9

I've been trying to figure out how to get a list of all files in a git repo including those contained within submodules. Currently, git ls-files will provide the top level submodule directory but not the files contained within the submodule. On further investigation, I found that using git submodule, you can recursively find all of the submodules and then go a git ls-files using:

git submodule --quiet foreach --recursive "git ls-files"
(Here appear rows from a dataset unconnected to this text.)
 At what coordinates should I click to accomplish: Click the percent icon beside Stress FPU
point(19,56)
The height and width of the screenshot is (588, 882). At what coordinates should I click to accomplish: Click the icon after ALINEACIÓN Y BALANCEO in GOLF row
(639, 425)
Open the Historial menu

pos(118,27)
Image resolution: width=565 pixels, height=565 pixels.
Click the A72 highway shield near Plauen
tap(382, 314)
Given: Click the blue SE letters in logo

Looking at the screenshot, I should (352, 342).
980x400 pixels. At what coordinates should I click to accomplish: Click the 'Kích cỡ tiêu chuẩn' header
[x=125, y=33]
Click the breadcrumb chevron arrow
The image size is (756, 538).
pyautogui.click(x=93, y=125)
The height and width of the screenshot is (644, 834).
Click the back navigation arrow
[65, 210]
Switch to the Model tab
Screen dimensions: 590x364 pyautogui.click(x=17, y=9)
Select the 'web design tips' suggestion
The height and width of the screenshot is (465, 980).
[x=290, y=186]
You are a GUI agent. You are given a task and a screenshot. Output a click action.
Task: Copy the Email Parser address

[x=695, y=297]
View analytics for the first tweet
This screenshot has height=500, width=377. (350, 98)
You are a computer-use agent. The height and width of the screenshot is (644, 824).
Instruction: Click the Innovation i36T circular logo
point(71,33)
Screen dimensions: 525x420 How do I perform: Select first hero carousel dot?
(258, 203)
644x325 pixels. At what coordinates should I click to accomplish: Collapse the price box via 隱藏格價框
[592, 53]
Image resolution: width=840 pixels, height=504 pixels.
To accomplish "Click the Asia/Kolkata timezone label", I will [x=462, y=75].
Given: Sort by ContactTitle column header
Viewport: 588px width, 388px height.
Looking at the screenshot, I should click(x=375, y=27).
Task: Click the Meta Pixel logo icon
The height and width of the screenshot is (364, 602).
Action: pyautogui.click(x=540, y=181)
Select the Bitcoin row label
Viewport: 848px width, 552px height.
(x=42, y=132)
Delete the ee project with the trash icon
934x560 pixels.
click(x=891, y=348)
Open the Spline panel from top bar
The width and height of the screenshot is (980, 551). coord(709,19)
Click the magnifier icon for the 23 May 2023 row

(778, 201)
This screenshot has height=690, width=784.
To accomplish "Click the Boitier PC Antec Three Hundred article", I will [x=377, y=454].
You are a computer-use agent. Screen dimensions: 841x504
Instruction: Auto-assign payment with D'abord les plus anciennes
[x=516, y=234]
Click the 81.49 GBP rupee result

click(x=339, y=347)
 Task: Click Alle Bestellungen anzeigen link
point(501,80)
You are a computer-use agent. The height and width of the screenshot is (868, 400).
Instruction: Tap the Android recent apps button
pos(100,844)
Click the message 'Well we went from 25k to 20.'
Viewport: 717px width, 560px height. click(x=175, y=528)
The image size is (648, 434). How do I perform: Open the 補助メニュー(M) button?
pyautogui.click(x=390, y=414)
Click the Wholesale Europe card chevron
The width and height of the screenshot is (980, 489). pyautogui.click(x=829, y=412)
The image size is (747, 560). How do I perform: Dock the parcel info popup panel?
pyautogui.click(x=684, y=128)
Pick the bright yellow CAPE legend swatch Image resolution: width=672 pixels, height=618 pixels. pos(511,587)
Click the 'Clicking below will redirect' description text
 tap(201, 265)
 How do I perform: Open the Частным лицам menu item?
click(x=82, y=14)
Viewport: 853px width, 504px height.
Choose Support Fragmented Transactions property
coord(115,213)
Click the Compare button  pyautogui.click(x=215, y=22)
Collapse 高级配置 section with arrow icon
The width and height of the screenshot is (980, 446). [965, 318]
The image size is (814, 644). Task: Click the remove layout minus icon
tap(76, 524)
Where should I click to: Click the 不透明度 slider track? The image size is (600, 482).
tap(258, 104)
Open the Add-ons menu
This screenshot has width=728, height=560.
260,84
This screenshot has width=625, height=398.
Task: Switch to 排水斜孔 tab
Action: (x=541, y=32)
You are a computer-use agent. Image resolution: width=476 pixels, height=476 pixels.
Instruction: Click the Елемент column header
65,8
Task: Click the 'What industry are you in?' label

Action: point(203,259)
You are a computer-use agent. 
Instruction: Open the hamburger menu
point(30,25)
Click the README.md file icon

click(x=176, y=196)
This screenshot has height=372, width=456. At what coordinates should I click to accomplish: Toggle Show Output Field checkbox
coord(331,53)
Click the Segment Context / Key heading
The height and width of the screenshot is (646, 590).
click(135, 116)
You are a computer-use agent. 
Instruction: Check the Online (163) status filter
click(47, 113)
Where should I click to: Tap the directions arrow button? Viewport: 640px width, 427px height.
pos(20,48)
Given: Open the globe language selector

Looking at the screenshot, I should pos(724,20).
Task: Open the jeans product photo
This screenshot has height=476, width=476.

The only problem with this is that the results are the path from the submodule but I need the full path from the repo. So for the following

e.g. /some/path/to/gitrepo/source/submodule/[file1, file2]

What I see is:

file1
file2

What I would like to see is:

source/submodule/file1
source/submodule/file2

Is there a way to do this? From the documentation, there are some pre-defined variables ($name, $path, $sha1 and $toplevel) but I'm not sure how to use these to get the desired results.

Sheldon
  • 91
  • 1
  • 3
  • 1
    Note: you will have `git ls-files --recurse-submodules` with Git 2.11+ (Q4 2016). See [my answer below](http://stackoverflow.com/a/40311391/6309). It can be run from the main parent repo and will produce the full path. – VonC Oct 28 '16 at 18:46

2 Answers2

12

Another approach is possible with Git 2.11+ (Q4 2016)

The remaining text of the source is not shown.